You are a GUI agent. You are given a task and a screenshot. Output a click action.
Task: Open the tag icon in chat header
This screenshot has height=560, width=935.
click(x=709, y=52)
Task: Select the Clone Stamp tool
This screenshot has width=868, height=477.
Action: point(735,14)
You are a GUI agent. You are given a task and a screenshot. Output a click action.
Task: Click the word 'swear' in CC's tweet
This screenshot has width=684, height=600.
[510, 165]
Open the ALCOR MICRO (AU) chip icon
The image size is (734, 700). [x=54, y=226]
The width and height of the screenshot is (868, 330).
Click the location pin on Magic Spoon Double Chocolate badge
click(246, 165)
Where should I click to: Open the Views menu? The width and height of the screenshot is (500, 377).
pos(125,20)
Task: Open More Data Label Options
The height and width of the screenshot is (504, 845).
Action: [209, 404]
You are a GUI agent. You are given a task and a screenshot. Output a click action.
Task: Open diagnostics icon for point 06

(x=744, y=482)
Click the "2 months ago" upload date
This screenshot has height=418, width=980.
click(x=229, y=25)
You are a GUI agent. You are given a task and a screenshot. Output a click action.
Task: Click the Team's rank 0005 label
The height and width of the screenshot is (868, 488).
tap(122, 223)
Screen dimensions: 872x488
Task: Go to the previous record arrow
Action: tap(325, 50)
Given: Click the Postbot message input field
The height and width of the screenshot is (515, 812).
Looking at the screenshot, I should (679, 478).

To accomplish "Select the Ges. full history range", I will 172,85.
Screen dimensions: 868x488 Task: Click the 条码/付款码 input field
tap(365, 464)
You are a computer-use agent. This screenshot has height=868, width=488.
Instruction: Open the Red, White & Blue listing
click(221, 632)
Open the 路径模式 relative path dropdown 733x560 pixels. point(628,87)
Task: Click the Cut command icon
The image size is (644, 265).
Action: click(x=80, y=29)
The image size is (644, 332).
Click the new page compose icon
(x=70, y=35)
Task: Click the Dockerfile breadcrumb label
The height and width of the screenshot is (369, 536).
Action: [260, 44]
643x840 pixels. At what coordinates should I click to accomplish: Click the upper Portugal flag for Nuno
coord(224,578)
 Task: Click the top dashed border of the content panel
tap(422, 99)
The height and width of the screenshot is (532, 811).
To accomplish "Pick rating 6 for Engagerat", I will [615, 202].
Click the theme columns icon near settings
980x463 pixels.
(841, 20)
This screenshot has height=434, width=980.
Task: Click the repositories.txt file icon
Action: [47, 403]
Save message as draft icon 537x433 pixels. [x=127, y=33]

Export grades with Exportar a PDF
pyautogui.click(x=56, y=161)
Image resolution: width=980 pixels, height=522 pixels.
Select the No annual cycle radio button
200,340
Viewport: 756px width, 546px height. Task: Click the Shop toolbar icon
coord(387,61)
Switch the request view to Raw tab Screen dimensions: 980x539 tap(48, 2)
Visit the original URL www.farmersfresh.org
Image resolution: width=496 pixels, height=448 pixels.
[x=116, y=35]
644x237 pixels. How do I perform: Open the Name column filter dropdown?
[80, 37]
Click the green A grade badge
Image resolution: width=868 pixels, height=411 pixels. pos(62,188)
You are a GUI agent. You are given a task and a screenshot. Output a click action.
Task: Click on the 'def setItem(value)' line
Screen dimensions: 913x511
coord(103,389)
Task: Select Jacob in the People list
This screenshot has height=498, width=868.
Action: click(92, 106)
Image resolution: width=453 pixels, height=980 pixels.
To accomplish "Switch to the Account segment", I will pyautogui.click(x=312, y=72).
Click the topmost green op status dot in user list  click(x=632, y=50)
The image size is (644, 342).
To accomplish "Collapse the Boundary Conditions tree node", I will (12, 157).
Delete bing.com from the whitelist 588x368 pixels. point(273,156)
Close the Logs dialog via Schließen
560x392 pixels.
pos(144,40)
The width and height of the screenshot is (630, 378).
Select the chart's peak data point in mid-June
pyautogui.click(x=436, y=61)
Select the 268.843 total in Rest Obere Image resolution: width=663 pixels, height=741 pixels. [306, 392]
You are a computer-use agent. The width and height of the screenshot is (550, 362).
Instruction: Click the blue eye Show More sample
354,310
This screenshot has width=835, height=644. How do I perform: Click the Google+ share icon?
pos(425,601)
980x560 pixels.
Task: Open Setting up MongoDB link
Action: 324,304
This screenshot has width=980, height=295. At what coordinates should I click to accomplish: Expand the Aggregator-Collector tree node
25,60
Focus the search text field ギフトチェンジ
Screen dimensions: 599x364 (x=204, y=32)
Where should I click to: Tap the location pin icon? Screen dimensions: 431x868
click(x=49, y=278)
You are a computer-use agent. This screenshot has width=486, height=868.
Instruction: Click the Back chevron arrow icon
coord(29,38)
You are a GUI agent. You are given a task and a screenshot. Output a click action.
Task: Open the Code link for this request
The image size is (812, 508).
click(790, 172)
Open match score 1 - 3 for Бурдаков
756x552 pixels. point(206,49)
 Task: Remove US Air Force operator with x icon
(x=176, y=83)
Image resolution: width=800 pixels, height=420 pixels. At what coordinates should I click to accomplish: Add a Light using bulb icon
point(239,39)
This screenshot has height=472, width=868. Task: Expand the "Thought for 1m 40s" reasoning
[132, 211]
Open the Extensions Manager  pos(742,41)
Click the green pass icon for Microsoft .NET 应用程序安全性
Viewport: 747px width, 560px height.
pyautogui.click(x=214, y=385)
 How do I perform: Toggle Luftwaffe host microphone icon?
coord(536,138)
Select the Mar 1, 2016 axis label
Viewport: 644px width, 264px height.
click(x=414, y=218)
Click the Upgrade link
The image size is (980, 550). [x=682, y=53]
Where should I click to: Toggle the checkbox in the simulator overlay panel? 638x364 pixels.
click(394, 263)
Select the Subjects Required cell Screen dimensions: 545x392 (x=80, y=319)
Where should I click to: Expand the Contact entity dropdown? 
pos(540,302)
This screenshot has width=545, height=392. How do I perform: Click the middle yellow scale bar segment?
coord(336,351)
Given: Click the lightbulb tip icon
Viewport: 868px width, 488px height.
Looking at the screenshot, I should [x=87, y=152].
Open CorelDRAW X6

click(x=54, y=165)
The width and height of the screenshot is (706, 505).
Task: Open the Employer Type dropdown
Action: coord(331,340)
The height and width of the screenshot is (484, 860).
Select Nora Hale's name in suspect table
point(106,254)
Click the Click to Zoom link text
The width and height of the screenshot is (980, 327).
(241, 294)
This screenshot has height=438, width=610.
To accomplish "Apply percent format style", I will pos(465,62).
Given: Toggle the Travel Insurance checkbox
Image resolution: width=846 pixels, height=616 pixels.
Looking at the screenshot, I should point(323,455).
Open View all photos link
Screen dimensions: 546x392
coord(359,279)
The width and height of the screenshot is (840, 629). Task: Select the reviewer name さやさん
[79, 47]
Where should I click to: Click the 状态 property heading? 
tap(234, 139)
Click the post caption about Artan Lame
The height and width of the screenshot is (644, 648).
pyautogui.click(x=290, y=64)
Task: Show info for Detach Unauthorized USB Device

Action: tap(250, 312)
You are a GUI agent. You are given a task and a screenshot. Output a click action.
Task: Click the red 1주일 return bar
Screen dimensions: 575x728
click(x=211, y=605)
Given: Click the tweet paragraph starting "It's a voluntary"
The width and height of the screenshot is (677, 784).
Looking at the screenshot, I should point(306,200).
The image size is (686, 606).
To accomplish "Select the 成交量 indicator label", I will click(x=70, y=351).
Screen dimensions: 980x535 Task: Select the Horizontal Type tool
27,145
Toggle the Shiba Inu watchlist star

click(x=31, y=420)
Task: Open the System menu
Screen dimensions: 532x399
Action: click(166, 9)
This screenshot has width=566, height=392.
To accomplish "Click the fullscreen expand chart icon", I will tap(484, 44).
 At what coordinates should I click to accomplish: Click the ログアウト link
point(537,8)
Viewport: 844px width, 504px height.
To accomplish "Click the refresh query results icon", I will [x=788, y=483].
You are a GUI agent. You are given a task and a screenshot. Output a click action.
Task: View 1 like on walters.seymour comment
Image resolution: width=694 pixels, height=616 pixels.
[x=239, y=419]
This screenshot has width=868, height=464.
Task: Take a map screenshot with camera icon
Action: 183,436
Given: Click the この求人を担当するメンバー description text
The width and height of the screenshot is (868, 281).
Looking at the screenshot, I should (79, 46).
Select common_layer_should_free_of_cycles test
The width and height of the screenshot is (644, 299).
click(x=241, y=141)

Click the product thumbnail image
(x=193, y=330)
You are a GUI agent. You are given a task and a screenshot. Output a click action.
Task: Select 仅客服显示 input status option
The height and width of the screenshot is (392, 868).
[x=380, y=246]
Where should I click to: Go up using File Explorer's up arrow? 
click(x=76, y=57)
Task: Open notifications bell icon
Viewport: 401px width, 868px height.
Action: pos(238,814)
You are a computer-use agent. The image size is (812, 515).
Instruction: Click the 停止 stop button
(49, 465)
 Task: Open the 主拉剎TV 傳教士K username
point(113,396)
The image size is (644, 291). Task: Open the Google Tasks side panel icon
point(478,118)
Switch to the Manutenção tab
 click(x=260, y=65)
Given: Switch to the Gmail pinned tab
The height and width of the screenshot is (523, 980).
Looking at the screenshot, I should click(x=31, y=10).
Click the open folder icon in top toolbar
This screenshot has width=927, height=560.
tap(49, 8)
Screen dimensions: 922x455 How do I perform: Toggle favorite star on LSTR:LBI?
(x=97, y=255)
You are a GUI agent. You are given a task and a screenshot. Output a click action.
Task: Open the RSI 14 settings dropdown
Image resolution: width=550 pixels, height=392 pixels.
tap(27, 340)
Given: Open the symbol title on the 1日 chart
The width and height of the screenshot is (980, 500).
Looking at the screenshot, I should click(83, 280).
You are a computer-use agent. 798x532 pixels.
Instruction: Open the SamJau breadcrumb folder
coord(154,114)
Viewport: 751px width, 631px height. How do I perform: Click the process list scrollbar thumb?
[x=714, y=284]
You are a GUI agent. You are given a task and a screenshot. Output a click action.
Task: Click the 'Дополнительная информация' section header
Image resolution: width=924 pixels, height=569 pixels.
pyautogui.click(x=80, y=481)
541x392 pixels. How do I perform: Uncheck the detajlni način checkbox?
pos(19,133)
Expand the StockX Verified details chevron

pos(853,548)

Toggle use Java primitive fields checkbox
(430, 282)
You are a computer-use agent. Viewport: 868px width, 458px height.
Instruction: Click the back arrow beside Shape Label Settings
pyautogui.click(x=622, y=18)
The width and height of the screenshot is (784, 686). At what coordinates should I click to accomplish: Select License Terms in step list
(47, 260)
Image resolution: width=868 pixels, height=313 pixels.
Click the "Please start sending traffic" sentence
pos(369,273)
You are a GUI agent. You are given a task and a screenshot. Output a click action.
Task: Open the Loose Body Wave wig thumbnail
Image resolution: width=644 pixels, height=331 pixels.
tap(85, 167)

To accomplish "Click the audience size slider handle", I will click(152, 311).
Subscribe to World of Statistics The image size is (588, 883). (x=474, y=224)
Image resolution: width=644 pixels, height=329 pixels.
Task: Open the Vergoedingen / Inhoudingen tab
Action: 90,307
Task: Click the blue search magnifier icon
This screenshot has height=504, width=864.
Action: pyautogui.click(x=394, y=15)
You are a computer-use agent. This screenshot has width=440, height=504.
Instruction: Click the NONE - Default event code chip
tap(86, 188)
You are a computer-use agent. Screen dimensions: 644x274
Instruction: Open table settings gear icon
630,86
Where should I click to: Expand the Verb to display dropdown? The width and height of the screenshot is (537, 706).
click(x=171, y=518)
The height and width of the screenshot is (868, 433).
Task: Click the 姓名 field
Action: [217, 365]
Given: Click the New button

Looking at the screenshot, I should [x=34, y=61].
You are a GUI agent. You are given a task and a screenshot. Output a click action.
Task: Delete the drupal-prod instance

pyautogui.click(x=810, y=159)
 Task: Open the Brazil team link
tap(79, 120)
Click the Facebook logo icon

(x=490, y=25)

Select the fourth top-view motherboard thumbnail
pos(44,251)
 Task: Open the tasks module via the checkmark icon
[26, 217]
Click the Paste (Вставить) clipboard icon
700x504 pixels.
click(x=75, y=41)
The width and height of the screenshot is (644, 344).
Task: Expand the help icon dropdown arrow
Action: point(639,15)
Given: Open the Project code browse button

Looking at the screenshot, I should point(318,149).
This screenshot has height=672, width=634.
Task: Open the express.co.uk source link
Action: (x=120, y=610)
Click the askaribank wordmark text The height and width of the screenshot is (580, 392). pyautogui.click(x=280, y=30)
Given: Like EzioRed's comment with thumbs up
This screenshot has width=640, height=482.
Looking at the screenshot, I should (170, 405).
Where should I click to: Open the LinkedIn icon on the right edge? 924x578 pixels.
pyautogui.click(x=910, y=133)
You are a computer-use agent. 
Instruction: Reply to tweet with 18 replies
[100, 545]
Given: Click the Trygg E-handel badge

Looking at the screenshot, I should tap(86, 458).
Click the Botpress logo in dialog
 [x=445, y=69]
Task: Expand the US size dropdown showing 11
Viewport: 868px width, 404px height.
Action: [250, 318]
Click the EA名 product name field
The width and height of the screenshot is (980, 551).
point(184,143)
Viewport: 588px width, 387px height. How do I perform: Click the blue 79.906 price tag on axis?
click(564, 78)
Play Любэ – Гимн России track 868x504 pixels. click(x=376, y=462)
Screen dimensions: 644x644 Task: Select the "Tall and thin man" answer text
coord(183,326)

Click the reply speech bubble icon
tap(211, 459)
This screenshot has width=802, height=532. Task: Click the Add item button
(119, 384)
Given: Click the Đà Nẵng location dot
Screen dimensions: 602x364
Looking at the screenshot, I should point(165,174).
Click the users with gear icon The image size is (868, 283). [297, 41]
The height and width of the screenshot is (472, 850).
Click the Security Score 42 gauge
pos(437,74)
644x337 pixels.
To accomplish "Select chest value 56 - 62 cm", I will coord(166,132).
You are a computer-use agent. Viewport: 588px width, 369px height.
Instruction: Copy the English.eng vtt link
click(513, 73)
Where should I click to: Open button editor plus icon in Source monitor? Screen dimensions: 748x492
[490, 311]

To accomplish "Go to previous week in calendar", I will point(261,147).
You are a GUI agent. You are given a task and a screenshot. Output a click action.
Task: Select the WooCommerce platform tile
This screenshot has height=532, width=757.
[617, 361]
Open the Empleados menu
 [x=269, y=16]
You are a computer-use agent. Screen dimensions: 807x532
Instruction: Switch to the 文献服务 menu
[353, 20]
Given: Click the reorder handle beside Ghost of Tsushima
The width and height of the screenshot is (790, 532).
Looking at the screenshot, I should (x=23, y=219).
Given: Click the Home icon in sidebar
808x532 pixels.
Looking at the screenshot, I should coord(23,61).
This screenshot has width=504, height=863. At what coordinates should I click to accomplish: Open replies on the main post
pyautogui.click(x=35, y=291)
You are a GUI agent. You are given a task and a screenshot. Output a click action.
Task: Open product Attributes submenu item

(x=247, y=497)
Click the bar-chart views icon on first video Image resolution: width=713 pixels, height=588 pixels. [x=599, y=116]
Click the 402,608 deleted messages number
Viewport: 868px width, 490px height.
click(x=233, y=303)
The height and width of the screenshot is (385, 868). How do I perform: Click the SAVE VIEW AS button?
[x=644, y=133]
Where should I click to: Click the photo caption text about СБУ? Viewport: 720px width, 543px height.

● **Work instructions**
In the listing above, each line with the word "status" is to be copied out.

● **Written response**
Click the topmost green op status dot in user list  click(x=632, y=50)
Task: Select 仅客服显示 input status option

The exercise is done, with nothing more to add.